Ein mögliches Gegenargument: Wer vor Hunger, Krieg, Seuchen und dem sicheren Tod flieht, lässt sich nicht durch vermeintliche Schreckensmeldungen aufhalten. Bevor mein Kind hier stirbt, versuche ich, es woanders hinzubringen – egal was jemand sagt. Zudem ist es mehr als zynisch, Menschen als Abschreckung gegen andere Menschen leiden zu lassen. Das widerspricht jeder moralischen Vorstellung, egal an welchem Wertesystem, das kein faschistisches ist, man sich orientiert. 

Argument: „Wir müssen zuerst den vielen armen Menschen bei uns helfen“

Die Strategie dahinter: Whataboutism und falsche Äquivalente. Wenn dir ein Thema unangnehm ist, dann wirf einfach ein anderes Thema dazu, so kannst du deinem Gegner argumentativ vorwerfen, sich gerade nicht dafür einzusetzen. Beispiel: „Ich mag Schildkröten“ – „Aha, also du hasst Katzen, deswegen hast du sie nicht genannt“. Hier funktioniert es mit Elend. Es gibt zigtausende gute und wichtige Dinge für oder gegen die man sich einsetzen kann. Über eines aktuell zu reden, bedeutet nicht die anderen abzulehnen, sowie es bei Whataboutism suggeriert wird. Hinzukommt, dass falsche Äquivalente aufgebaut werden. Es kann nur das Eine oder das Andere geben. Entweder es wird Flüchtlingen oder PensionistInnen in Armut geholfen, beides zusammen ist in dieser Sprachkonstruktion denkunmöglich. Das liegt meist auch daran, dass sich ausgerechnet die Leute, die diese Aussagen treffen, weder für die Einen noch die Anderen einsetzen. 
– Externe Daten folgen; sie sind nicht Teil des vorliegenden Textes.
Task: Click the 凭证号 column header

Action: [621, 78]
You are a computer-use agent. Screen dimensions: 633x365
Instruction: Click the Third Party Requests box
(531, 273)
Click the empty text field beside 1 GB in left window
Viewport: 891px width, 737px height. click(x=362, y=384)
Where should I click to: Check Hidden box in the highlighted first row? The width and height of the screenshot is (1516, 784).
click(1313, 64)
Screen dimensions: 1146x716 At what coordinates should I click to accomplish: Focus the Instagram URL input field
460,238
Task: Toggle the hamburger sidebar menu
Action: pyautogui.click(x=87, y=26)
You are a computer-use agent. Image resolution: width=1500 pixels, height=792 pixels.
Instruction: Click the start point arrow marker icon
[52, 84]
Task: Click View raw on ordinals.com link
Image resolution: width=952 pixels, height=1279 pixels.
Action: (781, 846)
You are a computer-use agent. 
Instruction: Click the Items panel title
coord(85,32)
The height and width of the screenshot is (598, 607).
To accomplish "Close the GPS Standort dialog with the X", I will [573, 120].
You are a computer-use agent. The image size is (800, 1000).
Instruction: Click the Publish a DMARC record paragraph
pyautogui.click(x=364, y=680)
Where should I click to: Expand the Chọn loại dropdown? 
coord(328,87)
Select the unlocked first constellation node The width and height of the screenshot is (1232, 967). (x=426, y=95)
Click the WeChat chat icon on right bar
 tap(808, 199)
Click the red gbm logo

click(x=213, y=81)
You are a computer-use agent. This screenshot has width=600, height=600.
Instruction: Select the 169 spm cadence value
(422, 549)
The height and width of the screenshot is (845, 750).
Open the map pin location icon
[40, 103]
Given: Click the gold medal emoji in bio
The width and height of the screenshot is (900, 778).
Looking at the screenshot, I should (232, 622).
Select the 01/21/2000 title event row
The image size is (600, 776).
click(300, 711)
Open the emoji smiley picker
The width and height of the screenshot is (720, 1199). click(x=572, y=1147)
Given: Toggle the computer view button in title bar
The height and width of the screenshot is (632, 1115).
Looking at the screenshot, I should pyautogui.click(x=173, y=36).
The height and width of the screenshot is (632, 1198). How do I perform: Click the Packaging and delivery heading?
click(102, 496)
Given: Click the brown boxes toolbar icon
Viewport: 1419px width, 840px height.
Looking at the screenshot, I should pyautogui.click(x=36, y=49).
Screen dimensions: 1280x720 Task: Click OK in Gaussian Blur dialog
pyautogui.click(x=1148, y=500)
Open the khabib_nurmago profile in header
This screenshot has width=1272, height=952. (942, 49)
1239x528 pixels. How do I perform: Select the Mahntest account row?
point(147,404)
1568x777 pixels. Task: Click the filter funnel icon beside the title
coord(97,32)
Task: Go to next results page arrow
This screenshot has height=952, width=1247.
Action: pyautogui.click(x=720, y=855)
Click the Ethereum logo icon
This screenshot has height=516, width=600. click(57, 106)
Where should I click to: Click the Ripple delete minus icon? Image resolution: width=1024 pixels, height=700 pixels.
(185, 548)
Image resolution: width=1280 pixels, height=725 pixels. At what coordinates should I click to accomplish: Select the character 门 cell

Ein mögliches Gegenargument: Armut ist ein wichtiges und zentrales Thema dieser Zeit, vielleicht sogar das Wichtigste. Ich möchte ein System, das keine Armut mehr hervorbringt. Dazu setze ich mich für x, y und z ein – was machst du? Es bräuchte Vermögenssteuern, Erbschaftssteuern und ich würde auch gerne eine Obergrenze für Vermögen diskutieren. Armut hat etwas mit absurdem Reichtum zu tun.

Weißt du, mit wem es nichts zu tun hat, dass die Schere zwischen arm und reich immer weiter auf geht? Mit Flüchtlingen.